### DATA TO PROCESS:

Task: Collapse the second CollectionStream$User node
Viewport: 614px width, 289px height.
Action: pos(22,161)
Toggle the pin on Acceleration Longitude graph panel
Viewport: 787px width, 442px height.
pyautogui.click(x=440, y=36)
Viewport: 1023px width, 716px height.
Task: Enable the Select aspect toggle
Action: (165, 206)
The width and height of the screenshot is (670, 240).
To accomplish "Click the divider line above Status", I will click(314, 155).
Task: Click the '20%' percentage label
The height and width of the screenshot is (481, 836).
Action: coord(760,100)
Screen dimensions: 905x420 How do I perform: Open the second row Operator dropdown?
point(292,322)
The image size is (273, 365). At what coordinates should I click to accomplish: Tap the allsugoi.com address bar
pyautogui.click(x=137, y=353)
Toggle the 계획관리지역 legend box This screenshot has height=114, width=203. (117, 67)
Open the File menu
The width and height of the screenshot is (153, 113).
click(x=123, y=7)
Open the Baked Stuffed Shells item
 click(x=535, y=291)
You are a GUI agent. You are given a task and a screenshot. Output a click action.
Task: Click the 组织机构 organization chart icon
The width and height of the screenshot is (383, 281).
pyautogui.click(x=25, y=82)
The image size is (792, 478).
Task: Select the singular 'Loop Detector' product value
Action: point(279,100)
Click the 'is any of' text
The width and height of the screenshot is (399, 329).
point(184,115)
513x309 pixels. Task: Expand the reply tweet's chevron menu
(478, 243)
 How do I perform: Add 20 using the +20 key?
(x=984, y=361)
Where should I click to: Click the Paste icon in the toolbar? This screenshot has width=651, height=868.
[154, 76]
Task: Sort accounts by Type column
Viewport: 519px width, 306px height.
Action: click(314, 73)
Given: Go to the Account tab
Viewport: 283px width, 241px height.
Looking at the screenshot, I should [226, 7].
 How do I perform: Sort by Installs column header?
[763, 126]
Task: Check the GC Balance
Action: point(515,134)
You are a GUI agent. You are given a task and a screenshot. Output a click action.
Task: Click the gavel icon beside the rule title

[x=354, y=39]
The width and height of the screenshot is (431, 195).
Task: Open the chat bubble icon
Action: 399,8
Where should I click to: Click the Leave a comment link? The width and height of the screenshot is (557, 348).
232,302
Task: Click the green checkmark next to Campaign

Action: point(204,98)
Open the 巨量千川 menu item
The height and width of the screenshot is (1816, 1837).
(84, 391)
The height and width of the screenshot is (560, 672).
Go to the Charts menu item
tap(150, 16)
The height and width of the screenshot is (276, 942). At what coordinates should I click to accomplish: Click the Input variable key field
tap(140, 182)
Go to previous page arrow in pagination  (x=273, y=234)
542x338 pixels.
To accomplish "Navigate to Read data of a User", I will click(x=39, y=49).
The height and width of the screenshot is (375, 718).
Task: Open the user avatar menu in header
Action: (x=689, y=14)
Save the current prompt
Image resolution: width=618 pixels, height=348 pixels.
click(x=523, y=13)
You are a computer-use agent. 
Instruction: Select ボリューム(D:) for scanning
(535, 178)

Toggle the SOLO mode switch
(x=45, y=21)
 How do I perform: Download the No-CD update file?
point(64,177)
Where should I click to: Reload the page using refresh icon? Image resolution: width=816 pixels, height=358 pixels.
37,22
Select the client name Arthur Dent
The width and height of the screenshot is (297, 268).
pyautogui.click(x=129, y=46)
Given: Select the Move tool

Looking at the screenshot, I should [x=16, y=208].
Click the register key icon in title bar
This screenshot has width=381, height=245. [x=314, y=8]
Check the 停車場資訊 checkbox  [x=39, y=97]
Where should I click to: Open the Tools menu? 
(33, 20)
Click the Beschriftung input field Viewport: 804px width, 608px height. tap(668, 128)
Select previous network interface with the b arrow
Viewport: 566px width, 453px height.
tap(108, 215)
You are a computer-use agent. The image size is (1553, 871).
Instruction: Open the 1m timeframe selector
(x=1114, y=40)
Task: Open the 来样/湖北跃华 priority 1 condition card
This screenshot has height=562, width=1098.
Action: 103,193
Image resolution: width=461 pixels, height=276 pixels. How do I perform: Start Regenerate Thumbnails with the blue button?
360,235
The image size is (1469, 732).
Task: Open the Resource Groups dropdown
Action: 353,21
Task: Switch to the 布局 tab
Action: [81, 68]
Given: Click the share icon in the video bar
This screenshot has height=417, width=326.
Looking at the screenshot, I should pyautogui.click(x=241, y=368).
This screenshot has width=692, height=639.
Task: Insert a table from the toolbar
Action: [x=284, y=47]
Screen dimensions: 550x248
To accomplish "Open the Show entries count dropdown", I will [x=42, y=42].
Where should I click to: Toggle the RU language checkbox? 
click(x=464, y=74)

### GOAL OF THE EXERCISE:
Go through the records above and set each one down exactly, please.

### WORKED SOLUTION:
Task: Collapse the second CollectionStream$User node
Viewport: 614px width, 289px height.
Action: pos(22,161)
Toggle the pin on Acceleration Longitude graph panel
Viewport: 787px width, 442px height.
pyautogui.click(x=440, y=36)
Viewport: 1023px width, 716px height.
Task: Enable the Select aspect toggle
Action: (165, 206)
The width and height of the screenshot is (670, 240).
To accomplish "Click the divider line above Status", I will click(314, 155).
Task: Click the '20%' percentage label
The height and width of the screenshot is (481, 836).
Action: coord(760,100)
Screen dimensions: 905x420 How do I perform: Open the second row Operator dropdown?
point(292,322)
The image size is (273, 365). At what coordinates should I click to accomplish: Tap the allsugoi.com address bar
pyautogui.click(x=137, y=353)
Toggle the 계획관리지역 legend box This screenshot has height=114, width=203. (117, 67)
Open the File menu
The width and height of the screenshot is (153, 113).
click(x=123, y=7)
Open the Baked Stuffed Shells item
 click(x=535, y=291)
You are a GUI agent. You are given a task and a screenshot. Output a click action.
Task: Click the 组织机构 organization chart icon
The width and height of the screenshot is (383, 281).
pyautogui.click(x=25, y=82)
The image size is (792, 478).
Task: Select the singular 'Loop Detector' product value
Action: point(279,100)
Click the 'is any of' text
The width and height of the screenshot is (399, 329).
point(184,115)
513x309 pixels. Task: Expand the reply tweet's chevron menu
(478, 243)
 How do I perform: Add 20 using the +20 key?
(x=984, y=361)
Where should I click to: Click the Paste icon in the toolbar? This screenshot has width=651, height=868.
[154, 76]
Task: Sort accounts by Type column
Viewport: 519px width, 306px height.
Action: click(314, 73)
Given: Go to the Account tab
Viewport: 283px width, 241px height.
Looking at the screenshot, I should [226, 7].
 How do I perform: Sort by Installs column header?
[763, 126]
Task: Check the GC Balance
Action: point(515,134)
You are a GUI agent. You are given a task and a screenshot. Output a click action.
Task: Click the gavel icon beside the rule title

[x=354, y=39]
The width and height of the screenshot is (431, 195).
Task: Open the chat bubble icon
Action: 399,8
Where should I click to: Click the Leave a comment link? The width and height of the screenshot is (557, 348).
232,302
Task: Click the green checkmark next to Campaign

Action: point(204,98)
Open the 巨量千川 menu item
The height and width of the screenshot is (1816, 1837).
(84, 391)
The height and width of the screenshot is (560, 672).
Go to the Charts menu item
tap(150, 16)
The height and width of the screenshot is (276, 942). At what coordinates should I click to accomplish: Click the Input variable key field
tap(140, 182)
Go to previous page arrow in pagination  (x=273, y=234)
542x338 pixels.
To accomplish "Navigate to Read data of a User", I will click(x=39, y=49).
The height and width of the screenshot is (375, 718).
Task: Open the user avatar menu in header
Action: (x=689, y=14)
Save the current prompt
Image resolution: width=618 pixels, height=348 pixels.
click(x=523, y=13)
You are a computer-use agent. 
Instruction: Select ボリューム(D:) for scanning
(535, 178)

Toggle the SOLO mode switch
(x=45, y=21)
 How do I perform: Download the No-CD update file?
point(64,177)
Where should I click to: Reload the page using refresh icon? Image resolution: width=816 pixels, height=358 pixels.
37,22
Select the client name Arthur Dent
The width and height of the screenshot is (297, 268).
pyautogui.click(x=129, y=46)
Given: Select the Move tool

Looking at the screenshot, I should [x=16, y=208].
Click the register key icon in title bar
This screenshot has width=381, height=245. [x=314, y=8]
Check the 停車場資訊 checkbox  [x=39, y=97]
Where should I click to: Open the Tools menu? 
(33, 20)
Click the Beschriftung input field Viewport: 804px width, 608px height. tap(668, 128)
Select previous network interface with the b arrow
Viewport: 566px width, 453px height.
tap(108, 215)
You are a computer-use agent. The image size is (1553, 871).
Instruction: Open the 1m timeframe selector
(x=1114, y=40)
Task: Open the 来样/湖北跃华 priority 1 condition card
This screenshot has height=562, width=1098.
Action: 103,193
Image resolution: width=461 pixels, height=276 pixels. How do I perform: Start Regenerate Thumbnails with the blue button?
360,235
The image size is (1469, 732).
Task: Open the Resource Groups dropdown
Action: 353,21
Task: Switch to the 布局 tab
Action: [81, 68]
Given: Click the share icon in the video bar
This screenshot has height=417, width=326.
Looking at the screenshot, I should pyautogui.click(x=241, y=368).
This screenshot has width=692, height=639.
Task: Insert a table from the toolbar
Action: [x=284, y=47]
Screen dimensions: 550x248
To accomplish "Open the Show entries count dropdown", I will [x=42, y=42].
Where should I click to: Toggle the RU language checkbox? 
click(x=464, y=74)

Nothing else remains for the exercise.